Anantara Rasa

JAI
Chapter #47

46. Dirinya Menunggu?



Tak lekang senyum itu bersisa menyiasati bibir Freya, bahkan dalam gelap kamar yang belum dihidupkan lampunya. Basahnya rambut tidak ia pedulikan, masih menyesap sisa-sisa momen yang ia anggap sebagai kisah romansa itu. Masih terasa mustahil rasanya tangan Freya memeluk Raka sebegitu erat, beralaswajahkan tubuh belakang Raka yang bidang, hingga sentuh tangan Raka yang menempel pada poninya tatkala sampai tadi. Begitu hangat hari yang dingin itu, hingga menyerbakkan ranum sari cinta yang tengah mekar di hati Freya.

Jemarinya menarik catatan harian di bawah bantal. Terlalu bergebu-gebu kali ini hingga tidak ingin menunggu kantuk tiba. Tangan yang setengah bersih berayun pada lembaran baru untuk menuliskan nama pria yang ia cintai itu. Beruntai kisah hari ini, sepenggal momen yang akan ia baca di kemudian hari. Berima setiap kalimatnya, seperti penulis romansa Freya menuliskannya.

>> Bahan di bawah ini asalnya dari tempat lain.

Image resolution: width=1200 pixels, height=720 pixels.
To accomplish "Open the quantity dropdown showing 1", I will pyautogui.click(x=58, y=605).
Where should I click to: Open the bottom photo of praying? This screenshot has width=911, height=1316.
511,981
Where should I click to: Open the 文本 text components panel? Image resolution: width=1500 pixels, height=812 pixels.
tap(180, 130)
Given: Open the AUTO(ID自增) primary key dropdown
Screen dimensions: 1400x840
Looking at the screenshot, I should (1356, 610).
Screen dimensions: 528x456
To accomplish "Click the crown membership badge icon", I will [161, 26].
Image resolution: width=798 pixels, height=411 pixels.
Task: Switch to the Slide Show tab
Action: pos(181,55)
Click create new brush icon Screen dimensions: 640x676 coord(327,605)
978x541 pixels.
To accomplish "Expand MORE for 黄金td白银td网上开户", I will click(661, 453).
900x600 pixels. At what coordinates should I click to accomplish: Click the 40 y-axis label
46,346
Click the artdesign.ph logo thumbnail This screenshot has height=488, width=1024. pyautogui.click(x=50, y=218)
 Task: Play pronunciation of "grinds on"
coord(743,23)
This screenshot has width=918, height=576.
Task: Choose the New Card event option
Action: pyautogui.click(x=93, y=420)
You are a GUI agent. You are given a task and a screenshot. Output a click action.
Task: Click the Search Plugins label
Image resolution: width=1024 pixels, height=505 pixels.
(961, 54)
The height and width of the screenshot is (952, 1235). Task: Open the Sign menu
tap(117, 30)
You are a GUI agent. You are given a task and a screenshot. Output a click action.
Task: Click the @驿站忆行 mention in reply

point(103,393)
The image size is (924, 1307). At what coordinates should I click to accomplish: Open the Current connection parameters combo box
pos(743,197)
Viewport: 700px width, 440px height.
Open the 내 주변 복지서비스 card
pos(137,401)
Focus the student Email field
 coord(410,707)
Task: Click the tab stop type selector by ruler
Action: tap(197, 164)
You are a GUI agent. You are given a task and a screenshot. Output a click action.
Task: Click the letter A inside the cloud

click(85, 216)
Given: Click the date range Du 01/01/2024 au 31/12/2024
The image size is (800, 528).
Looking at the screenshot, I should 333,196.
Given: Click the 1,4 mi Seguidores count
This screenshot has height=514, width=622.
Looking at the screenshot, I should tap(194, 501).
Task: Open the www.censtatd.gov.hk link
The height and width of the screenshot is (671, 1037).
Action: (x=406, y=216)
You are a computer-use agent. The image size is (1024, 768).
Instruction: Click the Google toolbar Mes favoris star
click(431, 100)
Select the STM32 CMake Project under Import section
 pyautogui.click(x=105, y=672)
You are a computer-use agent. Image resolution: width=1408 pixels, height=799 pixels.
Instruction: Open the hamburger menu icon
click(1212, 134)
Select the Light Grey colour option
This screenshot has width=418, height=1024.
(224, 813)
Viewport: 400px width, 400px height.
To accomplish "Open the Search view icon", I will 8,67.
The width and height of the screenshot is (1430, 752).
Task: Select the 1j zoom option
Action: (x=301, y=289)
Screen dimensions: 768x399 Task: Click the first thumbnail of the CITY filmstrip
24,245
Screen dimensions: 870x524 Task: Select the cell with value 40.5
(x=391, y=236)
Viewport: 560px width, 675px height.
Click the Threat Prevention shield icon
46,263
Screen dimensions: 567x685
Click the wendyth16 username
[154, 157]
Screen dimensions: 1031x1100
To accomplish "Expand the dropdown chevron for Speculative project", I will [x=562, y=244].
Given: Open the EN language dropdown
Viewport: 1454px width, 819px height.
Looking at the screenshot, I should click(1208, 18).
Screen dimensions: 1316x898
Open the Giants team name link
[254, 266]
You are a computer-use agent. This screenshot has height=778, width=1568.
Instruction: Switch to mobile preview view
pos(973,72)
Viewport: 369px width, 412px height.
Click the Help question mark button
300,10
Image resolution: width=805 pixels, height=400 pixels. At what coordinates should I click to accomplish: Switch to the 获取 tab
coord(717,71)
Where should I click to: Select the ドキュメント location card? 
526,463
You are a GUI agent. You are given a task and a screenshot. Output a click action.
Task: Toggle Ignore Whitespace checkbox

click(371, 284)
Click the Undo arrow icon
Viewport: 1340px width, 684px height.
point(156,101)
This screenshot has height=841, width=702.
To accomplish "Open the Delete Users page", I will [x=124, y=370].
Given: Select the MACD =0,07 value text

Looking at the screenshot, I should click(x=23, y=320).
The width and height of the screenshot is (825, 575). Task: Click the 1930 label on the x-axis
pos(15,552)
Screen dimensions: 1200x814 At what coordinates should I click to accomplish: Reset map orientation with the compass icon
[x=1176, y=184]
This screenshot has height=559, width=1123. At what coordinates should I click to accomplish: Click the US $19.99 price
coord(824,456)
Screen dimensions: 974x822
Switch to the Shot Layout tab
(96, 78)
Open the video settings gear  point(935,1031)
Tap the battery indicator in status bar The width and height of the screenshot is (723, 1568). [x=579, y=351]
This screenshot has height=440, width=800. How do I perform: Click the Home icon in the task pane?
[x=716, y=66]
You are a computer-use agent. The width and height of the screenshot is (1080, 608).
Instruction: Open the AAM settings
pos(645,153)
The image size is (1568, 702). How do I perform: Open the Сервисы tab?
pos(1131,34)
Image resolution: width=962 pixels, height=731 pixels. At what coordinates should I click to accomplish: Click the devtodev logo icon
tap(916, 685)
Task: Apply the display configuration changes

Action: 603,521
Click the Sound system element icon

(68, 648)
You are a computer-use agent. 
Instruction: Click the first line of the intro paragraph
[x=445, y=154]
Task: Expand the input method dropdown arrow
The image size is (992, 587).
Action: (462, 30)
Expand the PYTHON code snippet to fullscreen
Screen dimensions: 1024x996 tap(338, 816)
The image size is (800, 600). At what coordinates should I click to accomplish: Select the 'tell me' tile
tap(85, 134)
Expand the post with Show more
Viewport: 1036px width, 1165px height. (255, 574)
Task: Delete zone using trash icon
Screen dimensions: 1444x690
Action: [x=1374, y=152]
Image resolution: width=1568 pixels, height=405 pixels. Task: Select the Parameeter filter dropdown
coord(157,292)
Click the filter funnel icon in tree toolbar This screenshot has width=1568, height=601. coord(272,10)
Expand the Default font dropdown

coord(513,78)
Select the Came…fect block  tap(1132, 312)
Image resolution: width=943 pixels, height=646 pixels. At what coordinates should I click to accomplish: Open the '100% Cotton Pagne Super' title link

Setelah akhir catatan itu menggambarkan bagaimana jemari Raka memperbaiki poninya yang berantakan, ia tempelkan buku catatan itu di dada sembari berharap akan adanya momen yang seperti itu kembali.

Mabuk cinta benar adanya, itulah yang dirasakan oleh Freya. Dopamin tengah memuncak di dahinya itu, lalu memikirkan betapa bahagianya apabila selalu bersama Raka. Selepas mandi, ia duduk untuk memberi makan dua ikan maskoki pemberian Arion itu. Andai kata ikan betina itu merupakan dirinya, lalu teman seakuarium itu merupakan Raka, betapa bahagia apabila bisa selalu bersama. Seakan dunia ada dalam satu genggaman, seluruh rintangan akan lebih mudah dilewati.

Pertanyaan lalu timbul, apakah Raka ingin padanya yang biasa-biasa saja? Mungkin Raka bisa mengambil satu hal darinya, yaitu cinta. Namun, apakah itu cukup untuk membuat Raka bahagia? Senyumnya surut tatkala pikiran itu datang, lalu bersambut lembutnya kucing gempal yang menaruh perhatian pada ikan peliharaan Freya. Freya percaya bahwasanya akan ada suatu titik di mana ia tidak akan bisa lagi menahan perasaan, harus diungkapkan karena terlalu lama terkubur di dalam hati.

Di sana pula pertaruhan hubungan itu terjadi. Apakah Freya akan bersama Raka atau berhenti untuk mundur menghindarinya, itu tergantung dari jawaban pria itu. Freya belum memastikan itu kapan dan bahkan tidak ada merencakanannya. Bagi Freya, biarkan perasaan ini berjalan sebegitu sederhana, tak ubah layaknya senja yang menaruh perhatian kepada hati yang sepi.

Hari esok begitu ditunggu. Freya bersemangat di hadapan meja sarapan. Mamanya telah tahu kejadian kemarin dan bertanya-tanya apakah anaknya itu telah menyukai Raka. Sudah pantas bagi mamanya jika Freya menaruh hati kepada seorang pria, ia pun begitu ketika masa putih abu-abu bersemayam pada jati diri. Namun, rasa curiga Mama hanya bersambut dengan jawaban bahwasanya mereka hanya sekadar teman. Kebetulan sekali Freya tidak mampu pulang dengan hujan lebat dan Raka berbaik hati mengantarkannya.

Senyum itu pun datang. Freya telah menunggu di depan rumah, sementara mamanya sedang minum teh di depan teras. Gelegar bunyi motor sport Raka terdengar dari kejauhan. Semerbak harum tubuh paginya selalu Freya ingat tatkala pria itu sudah mulai mendekat. Senyum Raka terlontar pada Freya, begitu pula dengan wanita yang tengah minum teh di teras tersebut.

“Kami pergi dulu, Tante,” ucap Raka dengan sembut sembari mencium tangan mama Freya.

“Iya, hati-hati. Jangan ngebut karena pagi begini banyak banget kendaraan.”

“Baik, Tante. Kami bakal hati-hati, kok.” Raka mengangguk. Tidak lama kemudian ia beranjak ke motor.

“Dadah, Mama ... Freya pergi dulu ....” Freya melambaikan tangannya.

Sebelum naik, Freya menatap Raka tatkala pria itu memberikan sebuah helm lucu bermotifkan karakter kartun. Ia tersenyum kecut menyadari bahwasanya ia seperti anak SD yang diantar oleh seorang kakak laki-laki apabila memakai itu.